One of our most successful European clients recently sent me a book that I can’t put down: Tom Holland’s “Rubicon – The Last Years of The Roman Republic.” As a behavioral study, the parallels of power and politics between then and now are interesting to consider.
The Rubicon is the river in northern Italy that Julius Caesar infamously crossed in 49BC to officially declare what was considered the unthinkable – war against the Perceived Wisdoms of officialdom in Rome.
Holland captures the moment ominously: “Gaius Julius Caesar instead gazed into the turbid waters of the Rubicon, and said nothing. And his mind moved upon silence. The Romans had a word for such a moment. “Discrimen,” they called it – an instant of perilous and excruciating tension.”
Whether it was how you felt at 830AM Friday morning when you saw the US Government’s employment report or how you’ve been feeling for the last 3 years in trying to manage the market risks associated with US Government Sponsored Volatility, “The Discrimen” summarizes both, across durations – the turning point.

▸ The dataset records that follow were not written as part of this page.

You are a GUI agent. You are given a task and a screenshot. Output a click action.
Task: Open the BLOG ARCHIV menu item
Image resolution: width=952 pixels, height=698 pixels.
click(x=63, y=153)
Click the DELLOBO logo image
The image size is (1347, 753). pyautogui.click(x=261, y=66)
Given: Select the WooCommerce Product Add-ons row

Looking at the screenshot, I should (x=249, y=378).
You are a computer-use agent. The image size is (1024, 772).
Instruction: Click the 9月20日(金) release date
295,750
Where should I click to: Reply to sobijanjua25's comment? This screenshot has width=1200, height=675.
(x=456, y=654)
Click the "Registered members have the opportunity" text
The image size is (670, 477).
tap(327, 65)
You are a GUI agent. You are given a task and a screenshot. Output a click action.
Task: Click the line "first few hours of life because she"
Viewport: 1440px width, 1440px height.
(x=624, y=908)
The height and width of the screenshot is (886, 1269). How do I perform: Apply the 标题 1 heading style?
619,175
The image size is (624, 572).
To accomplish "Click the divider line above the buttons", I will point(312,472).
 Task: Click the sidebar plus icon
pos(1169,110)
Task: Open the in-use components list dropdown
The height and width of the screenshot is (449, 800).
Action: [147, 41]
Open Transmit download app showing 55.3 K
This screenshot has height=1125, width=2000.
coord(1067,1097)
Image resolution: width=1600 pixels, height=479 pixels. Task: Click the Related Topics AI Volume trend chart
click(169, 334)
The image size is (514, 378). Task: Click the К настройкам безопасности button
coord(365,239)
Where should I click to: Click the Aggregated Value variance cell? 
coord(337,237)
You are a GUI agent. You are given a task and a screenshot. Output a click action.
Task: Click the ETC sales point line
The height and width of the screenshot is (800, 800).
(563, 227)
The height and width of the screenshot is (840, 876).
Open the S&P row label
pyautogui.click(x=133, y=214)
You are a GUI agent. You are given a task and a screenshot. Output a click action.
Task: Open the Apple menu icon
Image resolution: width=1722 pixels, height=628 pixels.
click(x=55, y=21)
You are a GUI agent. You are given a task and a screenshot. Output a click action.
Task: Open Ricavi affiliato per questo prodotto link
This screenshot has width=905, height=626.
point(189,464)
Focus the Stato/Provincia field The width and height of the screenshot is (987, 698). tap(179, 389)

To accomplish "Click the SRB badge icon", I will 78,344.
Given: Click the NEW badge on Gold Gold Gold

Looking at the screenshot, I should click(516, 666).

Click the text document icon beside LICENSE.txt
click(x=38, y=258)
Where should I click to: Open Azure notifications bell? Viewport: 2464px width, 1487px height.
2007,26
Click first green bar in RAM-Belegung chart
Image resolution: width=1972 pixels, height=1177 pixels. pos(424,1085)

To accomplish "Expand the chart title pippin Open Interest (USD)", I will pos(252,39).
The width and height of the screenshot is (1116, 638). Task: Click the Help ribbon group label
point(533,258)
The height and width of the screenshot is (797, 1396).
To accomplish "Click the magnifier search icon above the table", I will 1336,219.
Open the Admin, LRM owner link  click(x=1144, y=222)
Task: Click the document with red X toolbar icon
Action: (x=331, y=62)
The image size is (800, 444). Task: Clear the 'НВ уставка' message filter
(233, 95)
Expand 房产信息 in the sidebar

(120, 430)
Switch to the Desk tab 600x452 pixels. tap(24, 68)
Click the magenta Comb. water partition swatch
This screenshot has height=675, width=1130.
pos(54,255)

The Discrimen for the heavy hand of Big Keynesian Deficit Spending and Debt Financing has reached the proverbial Rubicon of economic debates. Not unlike the legendary Rome that Holland depicts in 140BC, the blood, sweat, and tears of the United States of America still stands on the principles of meritocracy, liberty, and competition. Whether the willfully blind realize it yet or not, Americans will find a way to make this economy American again.
When I talk to the grinders of this business – the people who aren’t professional politicians - the men and women who fight it out every day in this marketplace for their clients, firms, and families – I hear the same thing over and over and over again: “this isn’t working.”
Like the Romans back then, we reserve the right to change this country’s direction. As Holland writes in his chapter titled “The Paradoxical Republic”, “the Romans judged their political system by asking not whether it made sense but whether it worked. Only if an aspect of their government had proven to be inefficient, or unjust, would they abolish it.”
You tell me if you think making the “risk free” cost of capital in this country ZERO percent has done anything but amplify the cyclicality of both employment and market volatility. Bad actors in bad economic systems compound bad decisions. Either I will find a way to make this point clearer or I’ll make one.
The modern day Triad of Groupthink hasn’t changed a thing about how it analyzes market risk. Wall Street, Washington, and the Manic Media have once again completely missed the boat on delivering to Americans what they really want – a proactive risk management system that works. I don’t know if I run a media company or a research firm that competes with some of the aforementioned outlets of analytical incompetence. But I do know that we are evolving as markets do.
What would be my approach to fixing this mess?
- First, stop. Just stop what we are doing with this Bernanke-Geithner/Keynes/Japan experiment.
- Then, start over. Start empowering new/competing risk management strategies. Start by respecting the cost of capital and future liabilities.
- Finally, plan on changing this plan if it’s not working.
I have been promoting this Bull vs. Bear debate for the last few months because we need a Forum of Transparency & Accountability where we can settle this score once and for all. There will be winners. There will be losers. There will be no more finger pointing by losers who won’t accept change.
This isn’t about egos. This isn’t about me turning into some broken clock perpetual bear either. This is all about finding a better way – a way that works. The market isn’t lying; politicians and people are.
Into Friday’s market close, I covered our short position in the SP500 (SPY). This doesn’t mean I’m not bearish. It simply reflects our strategy of booking gains for the winning side of this current debate. Stanley Cup Playoff style: Backcheck. Forecheck. Paycheck. We remain short the Nasdaq (QQQQ).
At a price, the market will be Bearish Enough to come to grips with the reality that our debts and deficits are heading down a European style road to perdition. Markets like Spain are now down -27% for the YTD, so we need to play this game with a renewed sense of urgency. Unfortunately, we have not reached The Discrimen of change yet, but markets see something not so funny happening on the way to this Investment Forum – to the professional politicians of modern day Rome that is…
My immediate term support and resistance lines for the SP500 are now 1153 and 1182, respectively. What was the long term TAIL of support at 1078 is also now a critical line of resistance. My position in US Equities remains much like the return on American capital that Bernanke is promoting – ZERO percent.